>>>

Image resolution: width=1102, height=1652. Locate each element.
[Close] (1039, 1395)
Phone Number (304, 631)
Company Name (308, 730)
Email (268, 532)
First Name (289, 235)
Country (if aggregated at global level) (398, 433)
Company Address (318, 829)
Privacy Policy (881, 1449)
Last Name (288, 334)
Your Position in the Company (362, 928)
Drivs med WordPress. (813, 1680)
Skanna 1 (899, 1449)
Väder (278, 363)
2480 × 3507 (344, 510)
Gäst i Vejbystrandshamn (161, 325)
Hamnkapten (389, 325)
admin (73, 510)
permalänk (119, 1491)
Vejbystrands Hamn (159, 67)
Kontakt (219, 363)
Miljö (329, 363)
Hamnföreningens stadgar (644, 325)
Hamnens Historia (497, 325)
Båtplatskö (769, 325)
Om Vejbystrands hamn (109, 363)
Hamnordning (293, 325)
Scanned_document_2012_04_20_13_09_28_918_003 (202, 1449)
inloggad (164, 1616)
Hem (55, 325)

<<<
>>>

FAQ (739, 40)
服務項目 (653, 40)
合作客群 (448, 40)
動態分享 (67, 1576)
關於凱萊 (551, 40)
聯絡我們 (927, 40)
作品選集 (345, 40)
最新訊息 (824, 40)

<<<
>>>

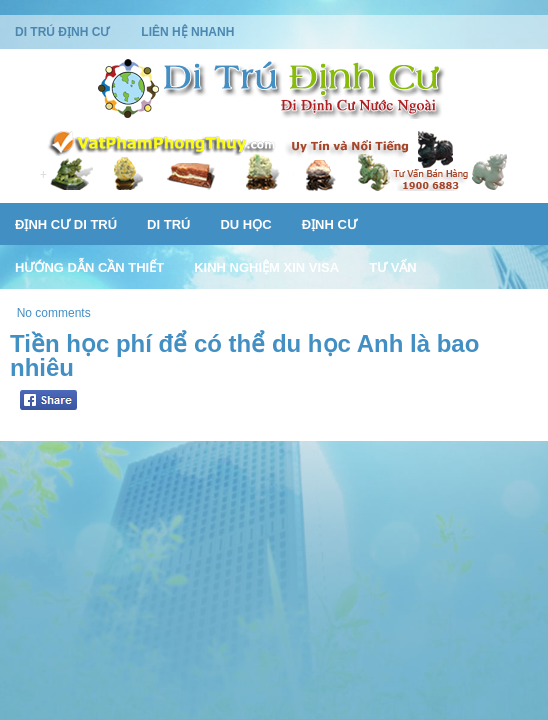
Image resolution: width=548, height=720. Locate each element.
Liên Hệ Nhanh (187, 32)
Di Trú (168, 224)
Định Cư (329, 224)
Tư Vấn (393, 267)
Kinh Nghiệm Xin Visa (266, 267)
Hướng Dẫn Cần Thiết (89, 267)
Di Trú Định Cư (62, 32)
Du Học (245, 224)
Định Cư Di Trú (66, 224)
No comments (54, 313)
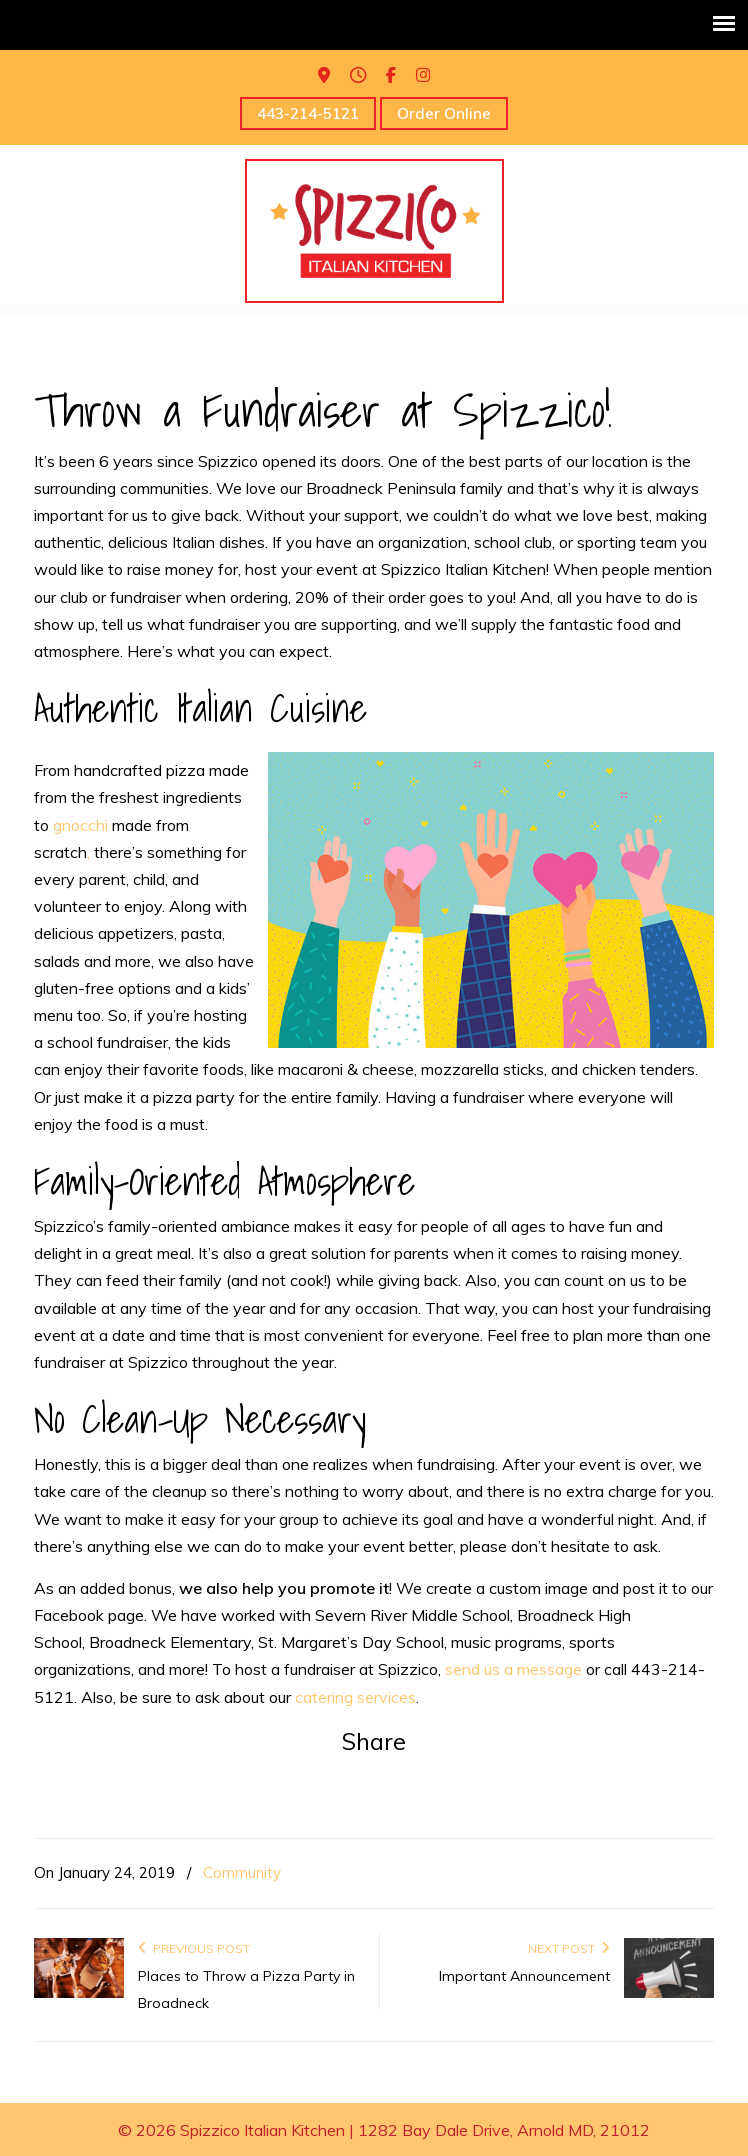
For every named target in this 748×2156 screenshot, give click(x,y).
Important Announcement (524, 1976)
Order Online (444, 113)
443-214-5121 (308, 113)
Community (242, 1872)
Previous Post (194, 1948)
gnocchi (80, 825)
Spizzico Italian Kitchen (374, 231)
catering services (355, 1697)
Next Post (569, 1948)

<<<

## STATED PROBLEM
Find all lines above that contain the word "each" (case-sensitive) and copy them out.

## ANSWER TO THIS PROBLEM
Image resolution: width=1102, height=1652. Locate each element.
Image resolution: width=548, height=720. Locate each element.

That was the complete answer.